§ **Extracted information**

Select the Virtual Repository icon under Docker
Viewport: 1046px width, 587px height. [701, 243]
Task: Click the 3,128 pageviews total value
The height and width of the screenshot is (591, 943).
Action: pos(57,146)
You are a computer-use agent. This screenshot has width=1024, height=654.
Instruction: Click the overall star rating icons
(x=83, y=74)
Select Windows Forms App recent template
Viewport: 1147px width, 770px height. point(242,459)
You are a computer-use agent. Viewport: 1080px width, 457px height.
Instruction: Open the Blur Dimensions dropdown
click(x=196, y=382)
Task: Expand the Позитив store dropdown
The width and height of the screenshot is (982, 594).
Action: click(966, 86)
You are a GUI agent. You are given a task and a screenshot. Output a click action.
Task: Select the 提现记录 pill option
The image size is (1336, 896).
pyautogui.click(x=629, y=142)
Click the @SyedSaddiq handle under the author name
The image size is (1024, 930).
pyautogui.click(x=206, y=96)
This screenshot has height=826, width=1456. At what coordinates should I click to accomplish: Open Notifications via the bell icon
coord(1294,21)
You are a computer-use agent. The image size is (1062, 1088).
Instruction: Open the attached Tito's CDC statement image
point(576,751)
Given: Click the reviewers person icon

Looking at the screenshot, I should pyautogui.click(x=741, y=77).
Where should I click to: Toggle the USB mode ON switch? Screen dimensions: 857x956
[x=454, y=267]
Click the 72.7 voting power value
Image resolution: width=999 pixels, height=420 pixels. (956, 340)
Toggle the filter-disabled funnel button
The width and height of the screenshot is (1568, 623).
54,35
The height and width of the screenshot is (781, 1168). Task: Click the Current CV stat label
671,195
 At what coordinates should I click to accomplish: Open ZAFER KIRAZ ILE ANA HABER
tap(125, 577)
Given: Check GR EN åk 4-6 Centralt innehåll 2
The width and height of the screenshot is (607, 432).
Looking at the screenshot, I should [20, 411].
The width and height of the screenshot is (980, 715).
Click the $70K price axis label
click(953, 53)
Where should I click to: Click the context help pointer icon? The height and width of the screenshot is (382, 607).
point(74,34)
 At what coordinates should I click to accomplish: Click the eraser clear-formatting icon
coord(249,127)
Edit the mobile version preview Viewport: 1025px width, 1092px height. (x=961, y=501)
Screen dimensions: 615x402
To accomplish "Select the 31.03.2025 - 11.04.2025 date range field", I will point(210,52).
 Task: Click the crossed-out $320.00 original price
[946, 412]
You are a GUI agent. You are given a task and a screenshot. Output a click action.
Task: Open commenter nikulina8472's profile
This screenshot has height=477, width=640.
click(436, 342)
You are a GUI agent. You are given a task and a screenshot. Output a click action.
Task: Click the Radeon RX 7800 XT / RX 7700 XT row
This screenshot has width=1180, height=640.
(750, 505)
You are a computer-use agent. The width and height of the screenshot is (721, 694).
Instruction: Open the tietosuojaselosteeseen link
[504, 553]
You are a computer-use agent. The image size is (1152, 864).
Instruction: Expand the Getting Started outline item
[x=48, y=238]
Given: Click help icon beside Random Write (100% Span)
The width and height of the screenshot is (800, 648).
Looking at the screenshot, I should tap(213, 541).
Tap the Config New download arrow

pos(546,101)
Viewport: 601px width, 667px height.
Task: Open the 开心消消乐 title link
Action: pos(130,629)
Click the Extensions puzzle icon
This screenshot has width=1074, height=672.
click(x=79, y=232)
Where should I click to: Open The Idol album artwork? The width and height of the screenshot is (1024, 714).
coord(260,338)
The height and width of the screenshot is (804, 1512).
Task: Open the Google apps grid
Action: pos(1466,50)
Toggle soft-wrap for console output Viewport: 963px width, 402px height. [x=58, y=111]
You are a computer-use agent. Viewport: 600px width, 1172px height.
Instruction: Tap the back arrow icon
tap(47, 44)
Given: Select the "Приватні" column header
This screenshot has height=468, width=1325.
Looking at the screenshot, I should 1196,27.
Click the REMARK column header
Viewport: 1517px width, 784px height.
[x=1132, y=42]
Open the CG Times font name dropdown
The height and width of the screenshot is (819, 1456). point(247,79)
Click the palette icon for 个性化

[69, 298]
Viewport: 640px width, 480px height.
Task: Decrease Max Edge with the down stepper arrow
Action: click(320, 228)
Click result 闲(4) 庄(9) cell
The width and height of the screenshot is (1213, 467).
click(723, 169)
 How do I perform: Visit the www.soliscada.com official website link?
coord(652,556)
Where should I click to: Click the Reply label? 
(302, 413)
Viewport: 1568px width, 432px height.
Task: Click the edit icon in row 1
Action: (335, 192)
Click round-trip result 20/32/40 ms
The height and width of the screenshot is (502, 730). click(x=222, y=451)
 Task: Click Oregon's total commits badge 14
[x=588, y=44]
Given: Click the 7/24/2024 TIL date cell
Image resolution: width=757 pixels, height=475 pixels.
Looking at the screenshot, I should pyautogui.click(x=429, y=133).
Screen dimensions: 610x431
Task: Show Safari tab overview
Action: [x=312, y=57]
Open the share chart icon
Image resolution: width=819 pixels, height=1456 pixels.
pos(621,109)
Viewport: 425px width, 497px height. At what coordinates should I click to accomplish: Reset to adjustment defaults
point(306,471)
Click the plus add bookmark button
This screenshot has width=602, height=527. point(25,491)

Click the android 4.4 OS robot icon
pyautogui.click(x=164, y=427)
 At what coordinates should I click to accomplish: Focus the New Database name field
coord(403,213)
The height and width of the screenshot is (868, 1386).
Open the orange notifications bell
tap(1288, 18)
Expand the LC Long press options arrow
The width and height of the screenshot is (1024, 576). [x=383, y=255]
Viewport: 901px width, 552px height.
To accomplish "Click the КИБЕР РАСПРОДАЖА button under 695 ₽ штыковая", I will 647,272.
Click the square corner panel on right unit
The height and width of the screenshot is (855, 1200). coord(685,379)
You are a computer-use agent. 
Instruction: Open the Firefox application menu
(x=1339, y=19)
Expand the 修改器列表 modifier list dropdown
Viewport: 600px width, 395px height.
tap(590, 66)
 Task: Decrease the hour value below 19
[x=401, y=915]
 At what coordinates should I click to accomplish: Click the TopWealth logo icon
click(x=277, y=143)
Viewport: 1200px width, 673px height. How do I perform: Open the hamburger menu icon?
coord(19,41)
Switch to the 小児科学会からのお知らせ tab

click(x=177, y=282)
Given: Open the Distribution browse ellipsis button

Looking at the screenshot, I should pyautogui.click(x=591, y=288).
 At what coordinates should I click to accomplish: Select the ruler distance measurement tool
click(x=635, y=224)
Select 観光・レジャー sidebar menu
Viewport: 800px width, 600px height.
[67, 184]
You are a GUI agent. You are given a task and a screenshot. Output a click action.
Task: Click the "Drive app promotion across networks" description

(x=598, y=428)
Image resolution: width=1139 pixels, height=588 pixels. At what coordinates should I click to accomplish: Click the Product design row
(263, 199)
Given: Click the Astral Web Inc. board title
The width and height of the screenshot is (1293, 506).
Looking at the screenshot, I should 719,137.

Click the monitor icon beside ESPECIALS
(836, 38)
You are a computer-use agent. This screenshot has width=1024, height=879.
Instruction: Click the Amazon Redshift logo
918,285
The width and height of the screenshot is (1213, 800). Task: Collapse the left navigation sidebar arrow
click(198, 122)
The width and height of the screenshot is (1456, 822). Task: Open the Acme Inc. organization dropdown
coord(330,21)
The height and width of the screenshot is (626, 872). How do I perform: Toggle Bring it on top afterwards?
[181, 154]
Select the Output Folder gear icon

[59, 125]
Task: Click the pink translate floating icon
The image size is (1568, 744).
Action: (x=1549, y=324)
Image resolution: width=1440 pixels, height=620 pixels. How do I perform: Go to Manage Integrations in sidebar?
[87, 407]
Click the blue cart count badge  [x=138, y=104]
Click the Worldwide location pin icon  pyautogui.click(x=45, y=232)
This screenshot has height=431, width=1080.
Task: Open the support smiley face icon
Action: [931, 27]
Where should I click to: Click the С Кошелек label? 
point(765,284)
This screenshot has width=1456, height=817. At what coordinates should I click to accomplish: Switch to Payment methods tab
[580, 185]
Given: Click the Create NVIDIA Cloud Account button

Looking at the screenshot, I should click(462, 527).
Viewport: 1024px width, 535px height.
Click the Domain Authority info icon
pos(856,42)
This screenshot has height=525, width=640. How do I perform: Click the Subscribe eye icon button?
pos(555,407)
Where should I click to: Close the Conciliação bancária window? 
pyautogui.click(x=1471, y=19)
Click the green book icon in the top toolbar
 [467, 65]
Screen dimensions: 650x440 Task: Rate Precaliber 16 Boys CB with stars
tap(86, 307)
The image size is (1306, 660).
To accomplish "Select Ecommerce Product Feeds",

§ **Work instructions**
Search the entries above for "date". Show every line that has it.

§ **Solution to the problem**
To accomplish "Select the 31.03.2025 - 11.04.2025 date range field", I will point(210,52).
Given: Click the 7/24/2024 TIL date cell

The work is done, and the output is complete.